Abu Ubaid Ma'mar ibnul Musanna mengatakan bahwa lafaz haita tidak di-tasniyah-kan, tidak di-jamak-kan, dan tidak di-muannas-kan, melainkan dapat dipakai semuanya dalam satu bentuk. Untuk itu dikatakan haita laka, haita lakum, haita lakuma, haita lakunna, dan haita lahunna.
#Catatan :
Kebanyakan ahli tafsir berpendapat bahwa kata "rabbi" berarti tuan rumah.

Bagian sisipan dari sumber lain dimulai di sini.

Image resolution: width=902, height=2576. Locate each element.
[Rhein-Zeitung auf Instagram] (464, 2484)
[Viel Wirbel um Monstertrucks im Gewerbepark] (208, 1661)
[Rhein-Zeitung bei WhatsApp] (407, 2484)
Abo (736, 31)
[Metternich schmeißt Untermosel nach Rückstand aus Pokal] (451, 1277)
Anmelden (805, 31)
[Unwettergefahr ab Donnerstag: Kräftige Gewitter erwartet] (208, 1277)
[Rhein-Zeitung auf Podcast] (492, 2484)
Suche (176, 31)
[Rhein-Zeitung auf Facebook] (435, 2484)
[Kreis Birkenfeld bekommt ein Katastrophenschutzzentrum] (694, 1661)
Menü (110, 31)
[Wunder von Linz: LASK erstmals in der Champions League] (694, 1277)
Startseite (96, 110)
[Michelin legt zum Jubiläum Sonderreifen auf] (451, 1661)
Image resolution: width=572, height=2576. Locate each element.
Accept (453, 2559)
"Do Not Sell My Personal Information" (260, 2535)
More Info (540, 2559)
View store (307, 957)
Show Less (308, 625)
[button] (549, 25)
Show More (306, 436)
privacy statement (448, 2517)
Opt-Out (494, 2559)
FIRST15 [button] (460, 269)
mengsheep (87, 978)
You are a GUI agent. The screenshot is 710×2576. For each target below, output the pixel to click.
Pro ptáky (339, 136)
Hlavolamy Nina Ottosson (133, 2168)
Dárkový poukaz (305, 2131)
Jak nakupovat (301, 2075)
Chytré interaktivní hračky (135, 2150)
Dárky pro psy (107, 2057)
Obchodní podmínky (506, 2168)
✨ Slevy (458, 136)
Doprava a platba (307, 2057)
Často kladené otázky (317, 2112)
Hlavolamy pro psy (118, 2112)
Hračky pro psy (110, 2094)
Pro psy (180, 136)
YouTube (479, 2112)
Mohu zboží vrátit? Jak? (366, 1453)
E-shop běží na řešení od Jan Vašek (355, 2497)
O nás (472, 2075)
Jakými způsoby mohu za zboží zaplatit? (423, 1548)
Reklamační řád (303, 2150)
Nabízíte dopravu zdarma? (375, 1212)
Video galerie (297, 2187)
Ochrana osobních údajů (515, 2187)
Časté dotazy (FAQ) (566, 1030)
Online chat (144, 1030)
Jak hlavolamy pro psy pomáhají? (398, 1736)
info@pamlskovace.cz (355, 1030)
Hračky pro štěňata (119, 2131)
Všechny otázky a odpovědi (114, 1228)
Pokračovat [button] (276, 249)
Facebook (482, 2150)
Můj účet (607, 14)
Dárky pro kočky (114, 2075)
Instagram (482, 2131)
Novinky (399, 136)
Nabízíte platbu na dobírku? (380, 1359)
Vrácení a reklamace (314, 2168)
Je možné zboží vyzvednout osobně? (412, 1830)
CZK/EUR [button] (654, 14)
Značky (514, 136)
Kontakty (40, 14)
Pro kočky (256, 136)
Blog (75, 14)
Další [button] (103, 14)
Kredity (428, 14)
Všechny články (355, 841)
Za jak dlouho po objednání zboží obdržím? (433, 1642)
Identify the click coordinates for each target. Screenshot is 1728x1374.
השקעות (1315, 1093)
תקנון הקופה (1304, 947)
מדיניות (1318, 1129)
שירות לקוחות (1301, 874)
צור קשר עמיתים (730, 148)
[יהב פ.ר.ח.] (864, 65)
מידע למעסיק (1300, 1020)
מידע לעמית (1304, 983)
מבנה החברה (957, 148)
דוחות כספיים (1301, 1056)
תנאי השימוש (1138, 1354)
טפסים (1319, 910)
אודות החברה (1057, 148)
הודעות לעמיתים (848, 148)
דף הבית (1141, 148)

Dengan kata lain, maksudnya adalah 'sesungguhnya suamimu adalah tuanku, dia telah memperlakukan diriku dengan perlakuan yang baik dan menempatkan diriku pada kedudukan yang baik, maka aku tidak akan membalas kebaikan ini dengan melakukan perbuatan keji (zina) terhadap istrinya'.
Meskipun dalam bahasa Arab kata "rabb" dapat diartikan demikian, namun ada dua hal yang harus dipertimbangkan :
Pertama :
Tidak mungkin seorang nabi menahan diri dari melakukan sebuah dosa dengan alasan takut kepada seseorang atau demi membalas budi kepada seseorang yang telah memperlakukannya dengan baik.
Kedua :
Tak ada satu ayat pun di dalam Al Quran dimana seorang nabi menyebut seseorang selain daripada Allah dengan sebutan "rabbku"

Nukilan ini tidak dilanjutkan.